Strictly speaking this is a religious festival,
but for most of the week, solemnity isn't the keynote - there's
a lot of carousing and frivolity, and bars are full day and night
with entire families, from grandparents to babes in arms staying
up until three or four in the morning.
In essence, Semana Santa involves the marching in
procession of brotherhoods of the church and penitents, followed
by elaborate floats on which sit seventeenth century images of the
Virgin or Christ. For months beforehand, the bands practice their
short, fervent flamenco style hymns about the Passion and the Virgin's
sorrows throughout the city.
Seville has various shops dedicated to the sale of
Nazareno robes, including sandles and Capirote. Many of these shops can be found on the Calle Alcaiceria de la Loza.
The cone shape Capirote are made to measure while you wait.
Throughout the week, the processions leave churches
all over the city from early afternoon onwards, snaking through
the city and back to their resting place many hours later. Good
Friday morning is the climax, when the procession leave the churches
at midnight and move through the town for most of the night. The
highlight is the arrival at the cathedral in the early hours of
the morning. On the Thursday, the local women wear black and it's
considered disrespectful for tourists to wear T-shirts and shorts.

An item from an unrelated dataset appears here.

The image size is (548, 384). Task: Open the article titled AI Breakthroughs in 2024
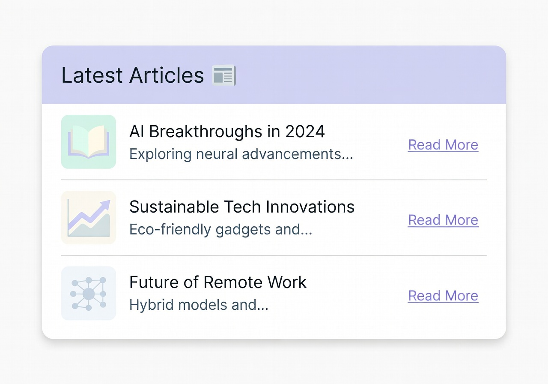tap(227, 132)
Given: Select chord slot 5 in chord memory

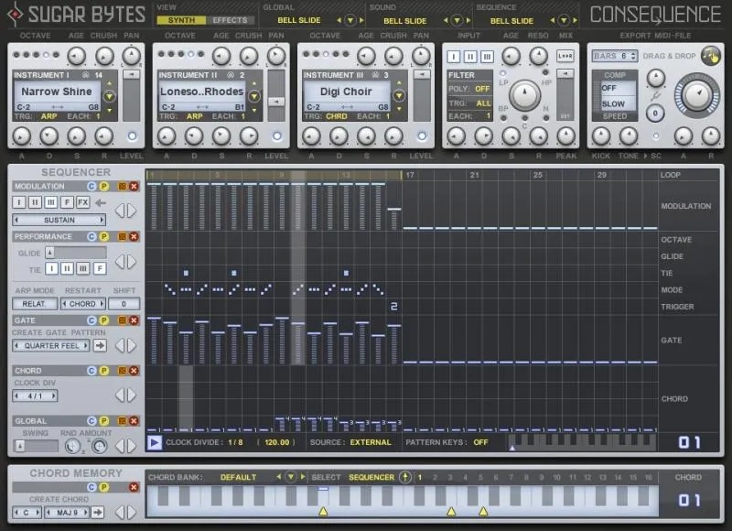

The final lap of the official route goes from La
Campana to Calle Sierpes to the cathedral and around the Giralda
and the Bishop's Palace. This is a good area to watch the processions.
Grandstands are erected in the main squares, you may be able to
buy a back row seat as the best sell out weeks in advance.
Without doubt the local heroes of the night are
the lads who carry the thrones. Always hidden away in Seville, but
you might catch a glimpse when they pop out for a well earned drink.
The processions take place during the week leading
up to but not including Easter Sunday.